You v. JP Morgan Chase Bank, N.A.

Decision Date20 May 2013
Docket NumberNo. S13Q0040.,S13Q0040.
PartiesYOU et al. v. JP MORGAN CHASE BANK, N.A., et al.
CourtGeorgia Supreme Court

OPINION TEXT STARTS HERE

David Charles Ates, Atlanta, for the Appellant.

Ellis, Painter, Ratterree & Adams, Paul W. Painter, Jr., Sarah B. Akins, Megan U. Manly, Wargo & French, Joseph D. Wargo, Shanon J. McGinnis, Michael Wolak III, Julie C. Jared, Amy L. Hanna, for appellees.

Charles R. Bliss, Karen E. Brown, John R. Bartholomew IV, David A. Webster, Dickenson Gilroy, Monica K. Gilroy, Tania T. Trumble, amici curiae.

HUNSTEIN, Chief Justice.

This case is before us on three questions certified to this Court by the United States District Court for the Northern District of Georgia 1 regarding the operation of this State's law governing non-judicial foreclosure.
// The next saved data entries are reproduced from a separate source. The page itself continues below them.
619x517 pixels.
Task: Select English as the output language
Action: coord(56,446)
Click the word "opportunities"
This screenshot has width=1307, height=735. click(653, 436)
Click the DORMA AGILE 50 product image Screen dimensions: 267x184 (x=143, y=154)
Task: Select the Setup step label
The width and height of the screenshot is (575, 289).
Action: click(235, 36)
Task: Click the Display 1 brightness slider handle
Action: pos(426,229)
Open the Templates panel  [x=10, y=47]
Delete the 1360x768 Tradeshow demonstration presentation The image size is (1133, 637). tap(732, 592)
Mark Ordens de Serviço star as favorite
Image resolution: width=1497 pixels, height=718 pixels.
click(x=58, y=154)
After careful analysis, we conclude that current law does not require a party seeking to exercise a power of sale in a deed to secure debt to hold, in addition to the deed, the promissory note evidencing the underlying debt. We also conclude that the plain language of our statute governing notice to the debtor, OCGA § 44–14–162.2, requires only that the notice identify “the individual or entity [with] full authority to negotiate, amend, and modify all terms of the mortgage with the debtor.” This construction of OCGA § 44–14–162.2 renders moot the third and final certified question, which we do not address.
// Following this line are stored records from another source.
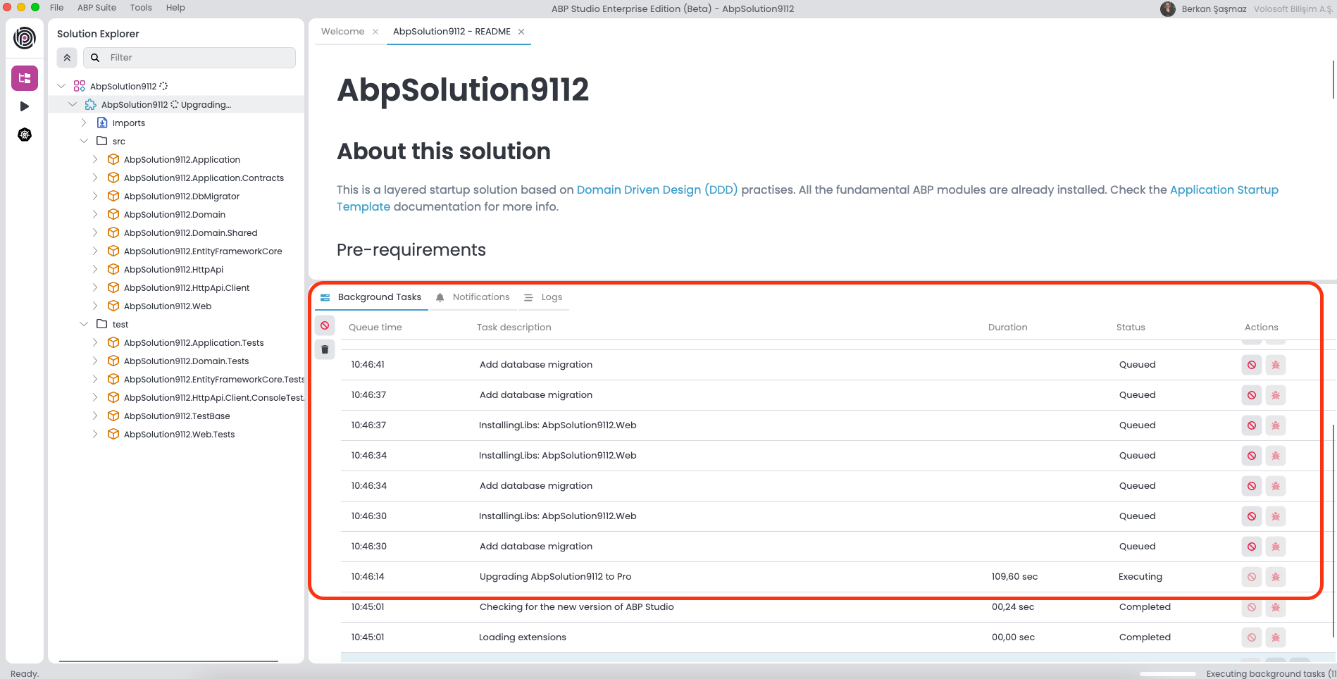Cancel the queued 10:46:41 Add database migration task
This screenshot has width=1337, height=679.
(x=1251, y=365)
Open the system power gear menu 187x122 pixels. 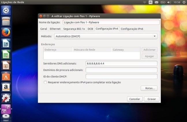click(184, 2)
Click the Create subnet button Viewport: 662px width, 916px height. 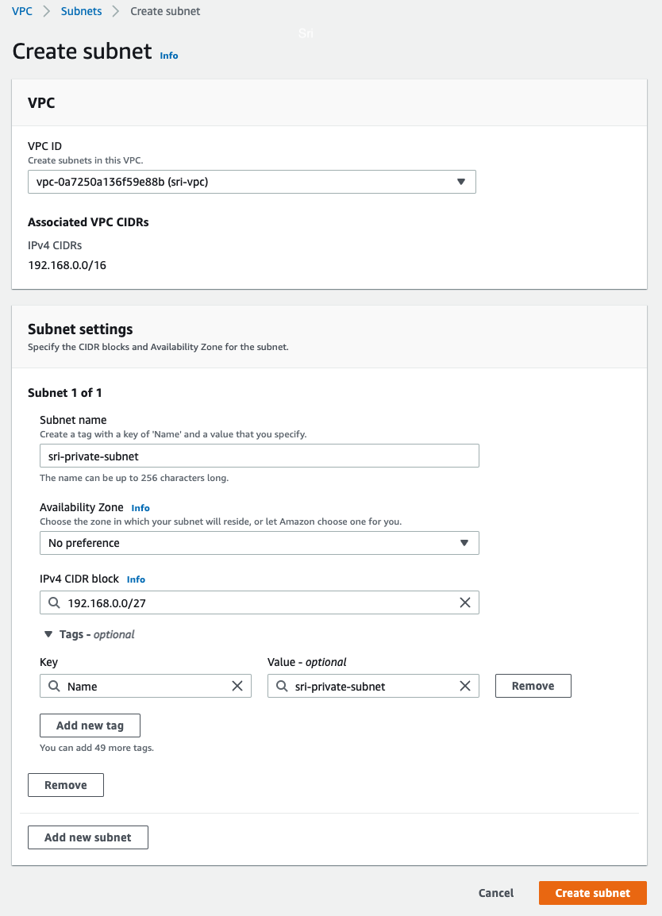coord(592,893)
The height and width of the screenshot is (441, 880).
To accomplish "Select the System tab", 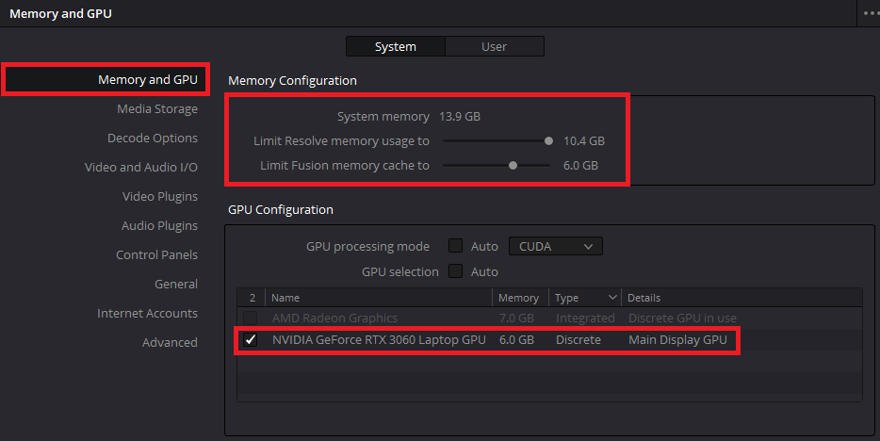I will click(x=396, y=46).
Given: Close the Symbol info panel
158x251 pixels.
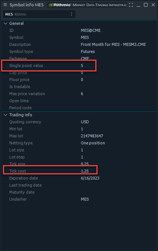Looking at the screenshot, I should pyautogui.click(x=153, y=5).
In 2003, Appellants Chae Yi You and Chur K. Bak purchased a home in Suwanee, Georgia. To finance their purchase, they obtained a loan from Excel Home Loans, Inc., executing both a promissory note and a deed to secure debt in Excel's favor. The security deed grants to Excel and its successors and assigns the power of sale in the event of the debtor's default under the note. At some point after the initial transaction, Excel transferred the note to an unidentified entity and assigned the deed to Chase Manhattan Mortgage Corporation, which through a series of mergers was succeeded by JP Morgan Chase Bank (“Chase”). The assignment from Excel explicitly granted to Chase and its successors all of Excel's “power, options, privileges and immunities” in the security deed and the indebtedness secured by it.2

Appellants defaulted on their loan, and in June 2011, pursuant to the deed's power of sale provisions, Chase initiated non-judicial foreclosure proceedings against the property by sending written notice to Appellants that the property would be sold at a foreclosure auction on the first Tuesday in August 2011. On August 2, 2011, in accordance with the notice, the property was sold at auction on the steps of the Gwinnett County courthouse, at which Chase was the highest bidder. Accordingly, Chase executed a deed under power conveying to itself all of Appellants' interest in the property. Chase then quitclaimed the property to the Federal National Mortgage Association (“Fannie Mae”), which filed a dispossessory action against Appellants in Gwinnett County Magistrate Court.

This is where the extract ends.